Fragmento del texto:
□ □ □
Se levantó un revuelo monumental que me dio una enorme satisfacción, sólo superada por la cara de jota de Pablo Montero, que no tenía ni idea de que había perdido el cromo más importante del momento.
Hoy no juego a los cromos. Eso se lo dejo a los israelíes, que parece les gusta esto de cambiar los de su equipo por los de los demás. Hace unos días veíamos cómo cambiaban un soldado israelí por más de mil presos palestinos, hoy hacen lo mismo con 25 egipcios. Para ellos cada uno de los suyos es un N’Konnor, mientras que el resto de seres humanos parecen no tener más valor que el de las estampas futbolísticas con las que los niños de los 80 nos entreteníamos en el San Viator.
Anoche, mi amigo Juan José y yo nos encontramos con una pareja de Tel Aviv. Estuvimos hablando sobre muchas cosas: sobre las revueltas en su ciudad, sobre las manifestaciones en las nuestras, sobre lo mal que va el mundo y sobre lo fácil que es hablar con una cerveza en la mano. Fue interesante. Enriquecedor, incluso. Pero claro, no podía dejar pasar una oportunidad así y acabé preguntándoles por el conflicto con Palestina. La respuesta del chico fue la siguiente: “Yo no tendría ningún problema en darles las fronteras que piden, pero sé que después van a querer más”. Ella en un momento de la conversación dijo: “Nosotros somos la parte débil del conflicto. Ellos son más y acabarán quedándose con nuestras tierras”. Curioso, la última vez que miré las noticias me encontré con un líder palestino siendo rechazado por la ONU y por un pueblo israelí ocupando más y más hogares del pueblo vecino.
□ □ □
Material proporcionado:
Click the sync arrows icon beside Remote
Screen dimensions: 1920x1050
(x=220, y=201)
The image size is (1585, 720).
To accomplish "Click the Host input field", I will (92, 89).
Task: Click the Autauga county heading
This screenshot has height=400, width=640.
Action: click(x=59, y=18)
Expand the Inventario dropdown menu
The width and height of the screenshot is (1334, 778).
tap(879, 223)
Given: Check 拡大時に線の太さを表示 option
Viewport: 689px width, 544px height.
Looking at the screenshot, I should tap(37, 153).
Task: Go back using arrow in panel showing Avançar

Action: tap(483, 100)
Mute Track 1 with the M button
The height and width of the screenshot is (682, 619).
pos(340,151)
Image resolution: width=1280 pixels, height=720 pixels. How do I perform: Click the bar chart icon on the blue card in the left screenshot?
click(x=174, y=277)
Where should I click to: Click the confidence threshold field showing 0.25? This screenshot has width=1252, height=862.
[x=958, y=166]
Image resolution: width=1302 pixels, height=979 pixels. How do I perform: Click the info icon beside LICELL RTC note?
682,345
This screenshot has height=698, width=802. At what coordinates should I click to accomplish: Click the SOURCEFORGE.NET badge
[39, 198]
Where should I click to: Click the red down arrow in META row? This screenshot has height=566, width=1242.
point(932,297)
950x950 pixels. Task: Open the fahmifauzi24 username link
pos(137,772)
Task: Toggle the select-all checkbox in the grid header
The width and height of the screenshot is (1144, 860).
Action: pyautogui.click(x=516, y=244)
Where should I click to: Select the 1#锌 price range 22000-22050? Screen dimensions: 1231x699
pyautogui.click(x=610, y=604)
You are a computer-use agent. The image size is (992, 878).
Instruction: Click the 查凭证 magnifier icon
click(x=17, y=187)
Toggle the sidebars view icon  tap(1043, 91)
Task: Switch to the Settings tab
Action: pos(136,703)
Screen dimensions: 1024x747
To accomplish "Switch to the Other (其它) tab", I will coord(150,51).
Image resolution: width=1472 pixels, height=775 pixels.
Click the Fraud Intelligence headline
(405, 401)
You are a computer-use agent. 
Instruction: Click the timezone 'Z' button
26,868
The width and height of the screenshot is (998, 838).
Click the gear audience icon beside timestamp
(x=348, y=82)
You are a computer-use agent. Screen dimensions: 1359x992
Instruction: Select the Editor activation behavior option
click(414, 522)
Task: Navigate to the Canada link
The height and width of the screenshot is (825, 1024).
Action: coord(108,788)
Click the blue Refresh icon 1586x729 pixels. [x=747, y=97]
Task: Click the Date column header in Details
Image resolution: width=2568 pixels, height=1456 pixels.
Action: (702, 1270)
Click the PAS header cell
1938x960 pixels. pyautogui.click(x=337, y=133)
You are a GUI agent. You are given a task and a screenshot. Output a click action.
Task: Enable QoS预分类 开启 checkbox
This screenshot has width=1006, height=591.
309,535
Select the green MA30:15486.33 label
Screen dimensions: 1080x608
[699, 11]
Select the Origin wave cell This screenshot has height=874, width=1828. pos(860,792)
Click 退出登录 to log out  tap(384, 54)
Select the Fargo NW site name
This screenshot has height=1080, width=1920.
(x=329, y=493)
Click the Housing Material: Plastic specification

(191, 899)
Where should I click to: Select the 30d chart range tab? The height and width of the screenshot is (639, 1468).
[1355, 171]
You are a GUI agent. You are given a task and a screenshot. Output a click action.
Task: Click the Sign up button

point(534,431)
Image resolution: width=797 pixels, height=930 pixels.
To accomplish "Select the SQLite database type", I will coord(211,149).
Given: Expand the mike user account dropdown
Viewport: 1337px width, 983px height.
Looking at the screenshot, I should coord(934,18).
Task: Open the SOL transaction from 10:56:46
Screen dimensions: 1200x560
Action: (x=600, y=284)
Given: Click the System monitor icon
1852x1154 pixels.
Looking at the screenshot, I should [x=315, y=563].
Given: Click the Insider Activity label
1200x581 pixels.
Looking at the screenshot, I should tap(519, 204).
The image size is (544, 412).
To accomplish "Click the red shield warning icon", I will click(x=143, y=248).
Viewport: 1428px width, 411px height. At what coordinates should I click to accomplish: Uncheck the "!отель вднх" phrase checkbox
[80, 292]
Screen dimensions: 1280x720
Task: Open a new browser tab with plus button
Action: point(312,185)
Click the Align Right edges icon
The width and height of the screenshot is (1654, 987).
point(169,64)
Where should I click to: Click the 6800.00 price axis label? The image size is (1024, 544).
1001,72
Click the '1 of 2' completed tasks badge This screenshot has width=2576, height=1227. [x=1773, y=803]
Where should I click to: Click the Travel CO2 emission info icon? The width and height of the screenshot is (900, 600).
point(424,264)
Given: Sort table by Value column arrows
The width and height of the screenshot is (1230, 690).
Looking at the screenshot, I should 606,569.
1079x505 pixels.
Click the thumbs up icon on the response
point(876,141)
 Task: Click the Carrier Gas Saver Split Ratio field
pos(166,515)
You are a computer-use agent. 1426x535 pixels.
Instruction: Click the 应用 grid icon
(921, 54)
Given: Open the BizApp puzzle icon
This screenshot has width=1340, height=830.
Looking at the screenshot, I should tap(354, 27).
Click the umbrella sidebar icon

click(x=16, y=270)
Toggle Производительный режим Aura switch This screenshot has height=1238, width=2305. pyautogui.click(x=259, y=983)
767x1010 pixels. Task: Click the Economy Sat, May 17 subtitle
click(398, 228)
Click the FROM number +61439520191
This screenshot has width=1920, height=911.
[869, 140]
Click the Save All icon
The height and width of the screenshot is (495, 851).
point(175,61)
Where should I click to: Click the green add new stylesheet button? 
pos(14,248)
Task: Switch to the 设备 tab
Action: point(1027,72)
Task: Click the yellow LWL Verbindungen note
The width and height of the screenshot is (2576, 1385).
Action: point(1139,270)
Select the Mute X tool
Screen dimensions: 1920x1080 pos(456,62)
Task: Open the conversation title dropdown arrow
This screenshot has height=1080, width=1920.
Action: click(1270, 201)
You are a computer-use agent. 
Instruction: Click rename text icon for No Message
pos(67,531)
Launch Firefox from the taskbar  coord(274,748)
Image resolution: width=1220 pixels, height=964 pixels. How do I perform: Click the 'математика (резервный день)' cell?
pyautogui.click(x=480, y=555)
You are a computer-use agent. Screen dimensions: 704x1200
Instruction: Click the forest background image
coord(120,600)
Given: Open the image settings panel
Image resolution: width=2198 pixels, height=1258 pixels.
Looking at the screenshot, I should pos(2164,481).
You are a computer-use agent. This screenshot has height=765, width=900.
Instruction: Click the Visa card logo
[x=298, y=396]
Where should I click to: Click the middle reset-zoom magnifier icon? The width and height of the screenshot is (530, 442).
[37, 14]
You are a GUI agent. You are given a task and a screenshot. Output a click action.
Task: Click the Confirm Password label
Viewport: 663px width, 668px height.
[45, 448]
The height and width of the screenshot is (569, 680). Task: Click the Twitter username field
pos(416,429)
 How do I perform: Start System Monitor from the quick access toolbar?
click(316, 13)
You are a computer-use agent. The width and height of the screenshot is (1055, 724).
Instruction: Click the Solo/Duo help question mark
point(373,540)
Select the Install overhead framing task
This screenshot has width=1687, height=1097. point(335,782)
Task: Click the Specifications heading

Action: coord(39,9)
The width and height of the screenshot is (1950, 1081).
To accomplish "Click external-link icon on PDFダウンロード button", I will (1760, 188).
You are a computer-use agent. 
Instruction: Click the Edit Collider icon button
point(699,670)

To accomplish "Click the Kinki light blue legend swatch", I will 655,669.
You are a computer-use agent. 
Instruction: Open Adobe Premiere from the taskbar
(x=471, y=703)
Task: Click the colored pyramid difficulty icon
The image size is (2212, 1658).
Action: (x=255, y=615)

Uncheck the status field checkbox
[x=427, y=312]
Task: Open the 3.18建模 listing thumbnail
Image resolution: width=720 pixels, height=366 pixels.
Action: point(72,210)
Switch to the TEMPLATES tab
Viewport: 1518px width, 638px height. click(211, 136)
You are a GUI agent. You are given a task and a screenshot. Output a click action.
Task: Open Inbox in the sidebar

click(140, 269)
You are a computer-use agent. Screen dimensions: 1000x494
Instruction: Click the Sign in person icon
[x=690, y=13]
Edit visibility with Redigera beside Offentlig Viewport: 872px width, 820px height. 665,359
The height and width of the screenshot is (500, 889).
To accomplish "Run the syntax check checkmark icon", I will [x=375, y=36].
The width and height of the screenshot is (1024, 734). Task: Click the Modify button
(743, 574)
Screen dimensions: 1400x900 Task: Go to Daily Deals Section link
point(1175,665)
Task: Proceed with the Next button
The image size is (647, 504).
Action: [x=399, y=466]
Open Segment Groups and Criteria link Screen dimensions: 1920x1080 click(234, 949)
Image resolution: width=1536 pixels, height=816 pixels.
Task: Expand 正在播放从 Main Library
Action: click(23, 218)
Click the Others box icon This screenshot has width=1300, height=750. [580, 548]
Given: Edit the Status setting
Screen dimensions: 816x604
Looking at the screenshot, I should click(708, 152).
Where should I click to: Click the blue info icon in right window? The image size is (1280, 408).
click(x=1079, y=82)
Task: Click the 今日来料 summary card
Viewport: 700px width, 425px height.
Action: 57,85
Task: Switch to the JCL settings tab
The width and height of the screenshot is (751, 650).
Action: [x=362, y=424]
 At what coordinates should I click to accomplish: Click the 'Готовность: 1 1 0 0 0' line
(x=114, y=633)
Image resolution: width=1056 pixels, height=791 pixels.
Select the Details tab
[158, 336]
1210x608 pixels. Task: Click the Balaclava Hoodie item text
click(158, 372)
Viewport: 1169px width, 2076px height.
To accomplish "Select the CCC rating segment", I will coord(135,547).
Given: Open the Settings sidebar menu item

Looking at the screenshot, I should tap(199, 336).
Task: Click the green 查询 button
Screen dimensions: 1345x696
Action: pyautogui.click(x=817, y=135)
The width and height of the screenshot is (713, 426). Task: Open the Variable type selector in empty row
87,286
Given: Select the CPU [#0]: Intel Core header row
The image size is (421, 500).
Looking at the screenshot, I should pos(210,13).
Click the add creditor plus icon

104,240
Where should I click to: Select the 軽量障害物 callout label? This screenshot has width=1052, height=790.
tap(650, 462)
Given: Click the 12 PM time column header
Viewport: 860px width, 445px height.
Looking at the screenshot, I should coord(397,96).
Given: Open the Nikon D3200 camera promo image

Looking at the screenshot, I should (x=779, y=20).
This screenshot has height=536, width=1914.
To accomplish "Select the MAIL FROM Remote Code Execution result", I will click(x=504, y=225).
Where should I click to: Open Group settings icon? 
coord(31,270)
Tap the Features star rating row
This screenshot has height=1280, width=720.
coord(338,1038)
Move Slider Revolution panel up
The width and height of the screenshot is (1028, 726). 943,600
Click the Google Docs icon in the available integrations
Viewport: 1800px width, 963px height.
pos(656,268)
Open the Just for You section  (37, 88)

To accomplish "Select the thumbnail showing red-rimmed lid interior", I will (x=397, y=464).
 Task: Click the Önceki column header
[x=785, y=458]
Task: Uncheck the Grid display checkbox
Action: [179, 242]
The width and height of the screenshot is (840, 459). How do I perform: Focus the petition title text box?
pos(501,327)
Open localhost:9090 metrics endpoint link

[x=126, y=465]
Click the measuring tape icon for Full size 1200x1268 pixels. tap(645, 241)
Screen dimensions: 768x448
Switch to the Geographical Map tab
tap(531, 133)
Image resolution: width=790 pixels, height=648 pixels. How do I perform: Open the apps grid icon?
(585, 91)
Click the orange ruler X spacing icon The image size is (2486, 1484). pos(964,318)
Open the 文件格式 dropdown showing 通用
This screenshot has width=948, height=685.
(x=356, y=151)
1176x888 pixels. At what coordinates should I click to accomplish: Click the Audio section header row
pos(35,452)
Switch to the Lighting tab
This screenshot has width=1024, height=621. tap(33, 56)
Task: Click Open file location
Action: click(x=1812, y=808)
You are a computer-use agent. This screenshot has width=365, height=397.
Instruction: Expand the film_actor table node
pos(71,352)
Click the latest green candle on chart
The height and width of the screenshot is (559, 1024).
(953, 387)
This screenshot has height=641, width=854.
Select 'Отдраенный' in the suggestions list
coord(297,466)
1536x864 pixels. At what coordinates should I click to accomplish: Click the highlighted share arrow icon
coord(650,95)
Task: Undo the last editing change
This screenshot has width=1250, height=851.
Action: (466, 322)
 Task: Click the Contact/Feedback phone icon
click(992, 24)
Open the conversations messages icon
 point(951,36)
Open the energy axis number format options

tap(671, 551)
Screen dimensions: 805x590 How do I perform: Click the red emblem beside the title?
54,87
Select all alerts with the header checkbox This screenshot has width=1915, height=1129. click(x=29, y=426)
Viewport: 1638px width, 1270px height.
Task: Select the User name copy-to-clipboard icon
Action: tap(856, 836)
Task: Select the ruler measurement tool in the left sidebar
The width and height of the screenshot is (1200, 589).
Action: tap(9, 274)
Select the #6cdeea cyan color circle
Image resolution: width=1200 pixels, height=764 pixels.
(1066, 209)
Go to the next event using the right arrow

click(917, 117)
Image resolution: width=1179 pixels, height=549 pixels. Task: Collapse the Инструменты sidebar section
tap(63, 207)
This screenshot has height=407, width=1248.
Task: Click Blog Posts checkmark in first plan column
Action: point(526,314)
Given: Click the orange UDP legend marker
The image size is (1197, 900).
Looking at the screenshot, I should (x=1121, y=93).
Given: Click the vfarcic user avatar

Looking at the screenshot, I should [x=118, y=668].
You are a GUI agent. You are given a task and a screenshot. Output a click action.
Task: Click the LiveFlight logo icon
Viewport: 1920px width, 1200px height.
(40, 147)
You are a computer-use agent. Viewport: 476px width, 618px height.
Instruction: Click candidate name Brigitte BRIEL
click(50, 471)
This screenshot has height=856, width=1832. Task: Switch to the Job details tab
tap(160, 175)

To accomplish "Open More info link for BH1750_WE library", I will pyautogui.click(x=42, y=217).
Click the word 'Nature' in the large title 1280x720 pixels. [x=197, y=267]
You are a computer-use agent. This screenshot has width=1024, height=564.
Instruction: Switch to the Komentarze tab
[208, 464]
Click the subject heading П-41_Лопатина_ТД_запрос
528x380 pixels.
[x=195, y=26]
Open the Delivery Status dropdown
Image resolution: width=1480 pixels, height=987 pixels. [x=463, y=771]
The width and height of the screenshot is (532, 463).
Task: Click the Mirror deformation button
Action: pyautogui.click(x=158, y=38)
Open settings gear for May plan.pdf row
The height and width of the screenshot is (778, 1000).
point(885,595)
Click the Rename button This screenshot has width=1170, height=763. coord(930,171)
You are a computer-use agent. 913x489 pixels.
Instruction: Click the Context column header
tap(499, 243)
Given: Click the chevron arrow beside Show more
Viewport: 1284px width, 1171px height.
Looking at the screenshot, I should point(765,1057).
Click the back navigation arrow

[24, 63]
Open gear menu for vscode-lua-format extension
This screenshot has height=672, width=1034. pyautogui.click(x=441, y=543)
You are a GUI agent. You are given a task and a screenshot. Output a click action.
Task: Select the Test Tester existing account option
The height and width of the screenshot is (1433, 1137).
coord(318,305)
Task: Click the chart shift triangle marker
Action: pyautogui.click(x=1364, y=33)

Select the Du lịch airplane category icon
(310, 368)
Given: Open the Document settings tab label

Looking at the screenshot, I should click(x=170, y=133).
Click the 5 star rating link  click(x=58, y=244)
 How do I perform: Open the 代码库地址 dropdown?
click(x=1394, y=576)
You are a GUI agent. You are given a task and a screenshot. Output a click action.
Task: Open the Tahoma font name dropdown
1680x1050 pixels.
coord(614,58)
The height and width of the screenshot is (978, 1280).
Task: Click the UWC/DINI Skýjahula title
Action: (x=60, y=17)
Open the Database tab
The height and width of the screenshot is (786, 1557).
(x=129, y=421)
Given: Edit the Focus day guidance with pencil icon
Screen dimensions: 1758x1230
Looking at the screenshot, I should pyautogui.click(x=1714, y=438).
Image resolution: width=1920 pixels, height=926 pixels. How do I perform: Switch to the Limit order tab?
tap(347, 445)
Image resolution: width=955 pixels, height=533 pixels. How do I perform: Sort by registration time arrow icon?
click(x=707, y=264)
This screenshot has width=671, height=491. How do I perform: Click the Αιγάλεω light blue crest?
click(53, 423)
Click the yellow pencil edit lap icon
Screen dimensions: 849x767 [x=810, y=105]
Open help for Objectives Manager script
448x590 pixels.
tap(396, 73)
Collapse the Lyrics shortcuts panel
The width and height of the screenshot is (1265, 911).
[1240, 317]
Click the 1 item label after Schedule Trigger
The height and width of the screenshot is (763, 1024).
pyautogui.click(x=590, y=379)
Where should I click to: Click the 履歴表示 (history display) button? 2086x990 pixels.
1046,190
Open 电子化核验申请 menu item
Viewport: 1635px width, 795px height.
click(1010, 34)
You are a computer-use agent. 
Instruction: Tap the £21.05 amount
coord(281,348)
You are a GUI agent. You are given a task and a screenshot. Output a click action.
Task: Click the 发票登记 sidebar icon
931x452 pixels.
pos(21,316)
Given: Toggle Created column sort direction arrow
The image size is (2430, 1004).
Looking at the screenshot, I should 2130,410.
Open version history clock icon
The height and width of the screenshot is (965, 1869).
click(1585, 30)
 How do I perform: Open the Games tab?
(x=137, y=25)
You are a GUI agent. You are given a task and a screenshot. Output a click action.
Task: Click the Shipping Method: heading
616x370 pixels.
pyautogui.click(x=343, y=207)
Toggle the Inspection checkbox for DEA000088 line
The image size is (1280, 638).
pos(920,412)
□ □ □
Retos:
A - Sustituye "Tel Aviv" por "Haifa" en el fragmento del texto que va desde "Anoche, mi amigo" hasta "del pueblo vecino.", ambos incluidos, y escribe ese pasaje con el cambio.
B - Copia sin cambios las líneas de los registros que van desde la que contiene "Task: Open the SOL transaction from 10:56:46" hasta la que contiene "Looking at the screenshot, I should [x=315, y=563].", ambas incluidas.

Soluciones:
A -
Anoche, mi amigo Juan José y yo nos encontramos con una pareja de Haifa. Estuvimos hablando sobre muchas cosas: sobre las revueltas en su ciudad, sobre las manifestaciones en las nuestras, sobre lo mal que va el mundo y sobre lo fácil que es hablar con una cerveza en la mano. Fue interesante. Enriquecedor, incluso. Pero claro, no podía dejar pasar una oportunidad así y acabé preguntándoles por el conflicto con Palestina. La respuesta del chico fue la siguiente: “Yo no tendría ningún problema en darles las fronteras que piden, pero sé que después van a querer más”. Ella en un momento de la conversación dijo: “Nosotros somos la parte débil del conflicto. Ellos son más y acabarán quedándose con nuestras tierras”. Curioso, la última vez que miré las noticias me encontré con un líder palestino siendo rechazado por la ONU y por un pueblo israelí ocupando más y más hogares del pueblo vecino.

B -
Task: Open the SOL transaction from 10:56:46
Screen dimensions: 1200x560
Action: (x=600, y=284)
Given: Click the System monitor icon
1852x1154 pixels.
Looking at the screenshot, I should [x=315, y=563].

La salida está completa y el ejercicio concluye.